Le terme « décrets » s’apparente étymologiquement au mot חוקים/’houkim qui renvoie à une catégorie de « mitzvots » très précise : celles qui n’ont aucune base logique et qui ne sont accomplies que par soumission à la Parole divine [2]. Or curieusement ici Rachi va donner à ce mot un sens tout à fait nouveau. S’inspirant du Midrach « Thorath Cohanim » il explique le mot « décrets » comme l’obligation de se fatiguer dans l’étude de la Torah. On pourrait s’étonner d’un tel commentaire car Rachi nous propose une véritable contradiction. Comment peut-il associer l’étude de la Torah qui exige logique, compréhension et nécessité de raisonnement avec un mot (décrets/houkim) qui suggère la soumission (à la volonté de Hachem) sans chercher à réfléchir et à comprendre ?
Gravée dans l’âme
Pour avoir la réponse à cette question nous citerons un commentaire de Rabbi Shneour Zalmane [3] qui rapproche le mot חוקים/’houkim du mot חקיקה/hakika qui signifie « gravure » [4]. Lorsque des lettres sont gravées sur la pierre, elles forment une seule entité avec le support, à la différence de l’écriture qui s’obtient par de l’encre posée sur du papier. Ces deux éléments restent distincts et ne se fondent pas l’un dans l’autre. Les lettres gravées sur leur support, elles, ne peuvent être séparées de lui : elles sont unies avec lui.
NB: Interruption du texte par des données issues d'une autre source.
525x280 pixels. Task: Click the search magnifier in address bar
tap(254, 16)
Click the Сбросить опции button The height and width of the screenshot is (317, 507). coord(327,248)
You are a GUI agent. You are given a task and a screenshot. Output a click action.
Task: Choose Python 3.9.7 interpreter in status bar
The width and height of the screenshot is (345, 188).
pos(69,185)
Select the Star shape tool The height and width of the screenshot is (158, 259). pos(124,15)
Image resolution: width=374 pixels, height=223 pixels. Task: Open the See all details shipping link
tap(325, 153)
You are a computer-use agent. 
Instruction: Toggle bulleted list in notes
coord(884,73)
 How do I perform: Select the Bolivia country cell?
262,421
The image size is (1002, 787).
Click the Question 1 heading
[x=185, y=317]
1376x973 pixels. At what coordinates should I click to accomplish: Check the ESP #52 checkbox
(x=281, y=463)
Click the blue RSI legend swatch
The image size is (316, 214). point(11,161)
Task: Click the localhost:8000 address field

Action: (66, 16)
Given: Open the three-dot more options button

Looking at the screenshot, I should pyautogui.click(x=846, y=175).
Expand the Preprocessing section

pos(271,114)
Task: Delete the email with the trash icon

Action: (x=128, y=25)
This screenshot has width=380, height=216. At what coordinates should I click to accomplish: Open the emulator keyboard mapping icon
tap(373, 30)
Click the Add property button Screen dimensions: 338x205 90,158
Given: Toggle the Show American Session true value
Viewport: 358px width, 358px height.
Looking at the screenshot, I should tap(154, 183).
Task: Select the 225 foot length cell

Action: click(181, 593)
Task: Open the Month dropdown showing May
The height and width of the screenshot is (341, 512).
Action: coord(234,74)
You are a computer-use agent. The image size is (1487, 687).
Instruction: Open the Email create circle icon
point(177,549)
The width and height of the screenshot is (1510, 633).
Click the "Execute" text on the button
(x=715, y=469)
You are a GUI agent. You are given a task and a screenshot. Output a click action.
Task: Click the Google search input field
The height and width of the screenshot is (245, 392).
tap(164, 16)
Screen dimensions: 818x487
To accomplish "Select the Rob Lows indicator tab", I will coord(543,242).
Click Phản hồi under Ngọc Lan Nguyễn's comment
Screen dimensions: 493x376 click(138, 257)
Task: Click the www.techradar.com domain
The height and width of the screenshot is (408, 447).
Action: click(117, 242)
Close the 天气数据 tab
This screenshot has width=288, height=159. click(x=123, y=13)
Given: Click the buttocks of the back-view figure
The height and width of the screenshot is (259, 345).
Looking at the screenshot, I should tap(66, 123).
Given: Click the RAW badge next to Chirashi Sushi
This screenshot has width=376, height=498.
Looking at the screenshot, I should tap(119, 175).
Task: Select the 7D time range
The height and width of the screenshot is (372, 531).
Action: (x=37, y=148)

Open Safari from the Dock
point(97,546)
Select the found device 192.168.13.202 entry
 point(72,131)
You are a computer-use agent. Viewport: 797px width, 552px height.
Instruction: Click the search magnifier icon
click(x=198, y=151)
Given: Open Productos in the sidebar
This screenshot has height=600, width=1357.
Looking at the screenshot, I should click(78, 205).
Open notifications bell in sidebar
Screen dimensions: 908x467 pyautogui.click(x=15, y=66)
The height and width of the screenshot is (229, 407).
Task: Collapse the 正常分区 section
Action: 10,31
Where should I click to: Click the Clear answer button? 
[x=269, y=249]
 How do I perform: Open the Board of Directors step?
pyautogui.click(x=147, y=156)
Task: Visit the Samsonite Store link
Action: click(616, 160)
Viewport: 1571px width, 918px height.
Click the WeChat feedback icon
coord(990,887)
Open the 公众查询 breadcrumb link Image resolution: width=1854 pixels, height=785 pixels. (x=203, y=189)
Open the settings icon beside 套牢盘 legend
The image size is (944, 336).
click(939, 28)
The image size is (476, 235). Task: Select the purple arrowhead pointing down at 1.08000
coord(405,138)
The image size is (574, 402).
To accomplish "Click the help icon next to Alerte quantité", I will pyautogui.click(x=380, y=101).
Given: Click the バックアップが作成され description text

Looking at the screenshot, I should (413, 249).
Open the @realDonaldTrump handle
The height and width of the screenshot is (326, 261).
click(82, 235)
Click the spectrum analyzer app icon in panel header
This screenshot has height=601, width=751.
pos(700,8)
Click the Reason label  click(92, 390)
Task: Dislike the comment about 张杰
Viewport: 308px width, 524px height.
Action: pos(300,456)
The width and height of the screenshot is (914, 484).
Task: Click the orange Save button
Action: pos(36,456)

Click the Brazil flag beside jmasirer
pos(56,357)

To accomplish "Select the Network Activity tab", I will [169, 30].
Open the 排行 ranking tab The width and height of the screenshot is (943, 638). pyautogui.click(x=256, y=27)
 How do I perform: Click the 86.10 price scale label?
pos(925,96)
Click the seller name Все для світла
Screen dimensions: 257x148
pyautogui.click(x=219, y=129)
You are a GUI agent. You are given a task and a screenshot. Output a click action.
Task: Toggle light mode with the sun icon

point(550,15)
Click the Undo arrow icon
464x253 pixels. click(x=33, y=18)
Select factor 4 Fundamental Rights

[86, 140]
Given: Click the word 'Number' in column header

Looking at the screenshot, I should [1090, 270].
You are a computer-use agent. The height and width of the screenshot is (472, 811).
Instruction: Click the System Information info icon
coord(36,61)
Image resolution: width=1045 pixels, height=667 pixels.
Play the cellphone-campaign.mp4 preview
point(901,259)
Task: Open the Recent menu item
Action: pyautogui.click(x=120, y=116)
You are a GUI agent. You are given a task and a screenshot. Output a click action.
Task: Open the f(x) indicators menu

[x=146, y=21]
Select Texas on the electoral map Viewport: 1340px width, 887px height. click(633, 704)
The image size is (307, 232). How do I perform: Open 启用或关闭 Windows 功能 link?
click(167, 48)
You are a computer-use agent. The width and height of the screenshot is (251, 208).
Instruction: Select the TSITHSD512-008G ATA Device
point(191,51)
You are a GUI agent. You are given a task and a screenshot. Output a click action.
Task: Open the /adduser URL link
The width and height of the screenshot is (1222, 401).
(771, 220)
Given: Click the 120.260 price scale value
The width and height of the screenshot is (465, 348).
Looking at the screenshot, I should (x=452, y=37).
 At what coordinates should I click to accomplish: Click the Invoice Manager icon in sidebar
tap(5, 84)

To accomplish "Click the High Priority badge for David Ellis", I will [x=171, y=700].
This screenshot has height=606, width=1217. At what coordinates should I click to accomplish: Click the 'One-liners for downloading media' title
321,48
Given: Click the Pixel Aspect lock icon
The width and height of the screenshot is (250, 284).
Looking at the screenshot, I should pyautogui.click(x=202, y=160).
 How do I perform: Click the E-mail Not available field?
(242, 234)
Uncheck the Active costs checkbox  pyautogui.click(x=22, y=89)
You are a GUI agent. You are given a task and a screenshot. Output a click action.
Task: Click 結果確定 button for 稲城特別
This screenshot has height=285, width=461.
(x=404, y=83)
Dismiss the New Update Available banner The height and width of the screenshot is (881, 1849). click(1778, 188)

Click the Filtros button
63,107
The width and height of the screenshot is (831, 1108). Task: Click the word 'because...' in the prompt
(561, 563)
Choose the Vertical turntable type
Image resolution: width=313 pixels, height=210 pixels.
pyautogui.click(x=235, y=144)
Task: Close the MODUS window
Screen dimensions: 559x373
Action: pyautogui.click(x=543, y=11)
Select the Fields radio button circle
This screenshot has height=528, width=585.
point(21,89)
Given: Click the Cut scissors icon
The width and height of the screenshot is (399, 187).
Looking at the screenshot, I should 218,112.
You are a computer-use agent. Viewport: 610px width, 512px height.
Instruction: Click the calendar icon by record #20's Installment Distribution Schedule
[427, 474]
C’est sur ce fondement que doit s’établir le lien du Juif avec l’étude de la Torah. Lui et elle ne sont nullement deux choses différentes qui peuvent s’unifier et se défaire. La Torah est gravée dans l’âme du Juif, et ne forme avec lui qu’une seule réalité.
Jusqu’au bout de nos forces
Comment peut-on arriver à vivre cette unité ? « Si dans Mes décrets vous avancez… », nous répond la Torah, mots que Rachi interprètent comme le fait de se fatiguer dans l’étude, mais une fatigue sur un mode de « décrets ». Il est vrai qu’il ne peut y avoir étude de la Torah sans compréhension mais cette étude doit être le fruit de la soumission à Hachem.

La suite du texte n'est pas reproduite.